• TASK BRIEF:
Should a line in the entries below contain "Export", return that line.

Records from a data collection
======

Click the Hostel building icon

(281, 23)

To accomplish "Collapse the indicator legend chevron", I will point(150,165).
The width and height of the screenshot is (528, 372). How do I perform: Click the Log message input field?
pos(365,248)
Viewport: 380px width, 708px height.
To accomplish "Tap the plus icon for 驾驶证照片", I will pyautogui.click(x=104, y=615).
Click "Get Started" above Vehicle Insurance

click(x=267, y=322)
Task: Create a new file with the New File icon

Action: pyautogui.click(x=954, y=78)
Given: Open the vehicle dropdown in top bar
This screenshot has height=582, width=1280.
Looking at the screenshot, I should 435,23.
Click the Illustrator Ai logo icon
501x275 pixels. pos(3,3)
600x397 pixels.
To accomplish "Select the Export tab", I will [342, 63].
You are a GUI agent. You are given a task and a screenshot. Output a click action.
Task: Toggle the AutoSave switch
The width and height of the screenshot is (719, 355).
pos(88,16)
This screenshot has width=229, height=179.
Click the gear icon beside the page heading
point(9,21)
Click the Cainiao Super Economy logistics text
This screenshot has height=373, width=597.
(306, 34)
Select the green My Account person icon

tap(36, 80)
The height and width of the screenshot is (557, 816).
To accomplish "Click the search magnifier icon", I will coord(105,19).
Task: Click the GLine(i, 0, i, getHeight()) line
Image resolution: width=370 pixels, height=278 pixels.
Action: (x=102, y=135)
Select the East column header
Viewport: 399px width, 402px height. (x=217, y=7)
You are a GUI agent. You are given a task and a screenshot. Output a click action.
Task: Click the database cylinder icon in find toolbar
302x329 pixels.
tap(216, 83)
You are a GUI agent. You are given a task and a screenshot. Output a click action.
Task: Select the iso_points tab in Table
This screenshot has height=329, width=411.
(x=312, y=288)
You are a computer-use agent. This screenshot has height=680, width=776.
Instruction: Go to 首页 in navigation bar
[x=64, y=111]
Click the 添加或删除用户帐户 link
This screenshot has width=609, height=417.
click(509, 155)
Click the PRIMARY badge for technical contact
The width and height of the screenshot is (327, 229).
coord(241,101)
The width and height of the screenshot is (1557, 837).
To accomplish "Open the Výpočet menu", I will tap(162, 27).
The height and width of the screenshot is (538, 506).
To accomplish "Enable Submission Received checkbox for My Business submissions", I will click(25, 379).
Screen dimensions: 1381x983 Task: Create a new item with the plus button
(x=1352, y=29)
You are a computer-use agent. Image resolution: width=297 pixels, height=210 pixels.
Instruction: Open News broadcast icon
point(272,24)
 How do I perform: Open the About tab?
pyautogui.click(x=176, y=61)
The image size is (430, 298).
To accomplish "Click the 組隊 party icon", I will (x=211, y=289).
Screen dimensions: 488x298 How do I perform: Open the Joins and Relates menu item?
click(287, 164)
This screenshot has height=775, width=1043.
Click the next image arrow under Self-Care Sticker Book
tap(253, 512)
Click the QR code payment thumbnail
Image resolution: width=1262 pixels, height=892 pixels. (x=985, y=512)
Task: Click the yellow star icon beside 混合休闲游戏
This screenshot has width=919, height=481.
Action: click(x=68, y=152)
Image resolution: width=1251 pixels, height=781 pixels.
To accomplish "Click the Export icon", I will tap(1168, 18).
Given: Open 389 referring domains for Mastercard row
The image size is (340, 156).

======

• SOLUTION BELOW:
To accomplish "Select the Export tab", I will [342, 63].
To accomplish "Click the Export icon", I will tap(1168, 18).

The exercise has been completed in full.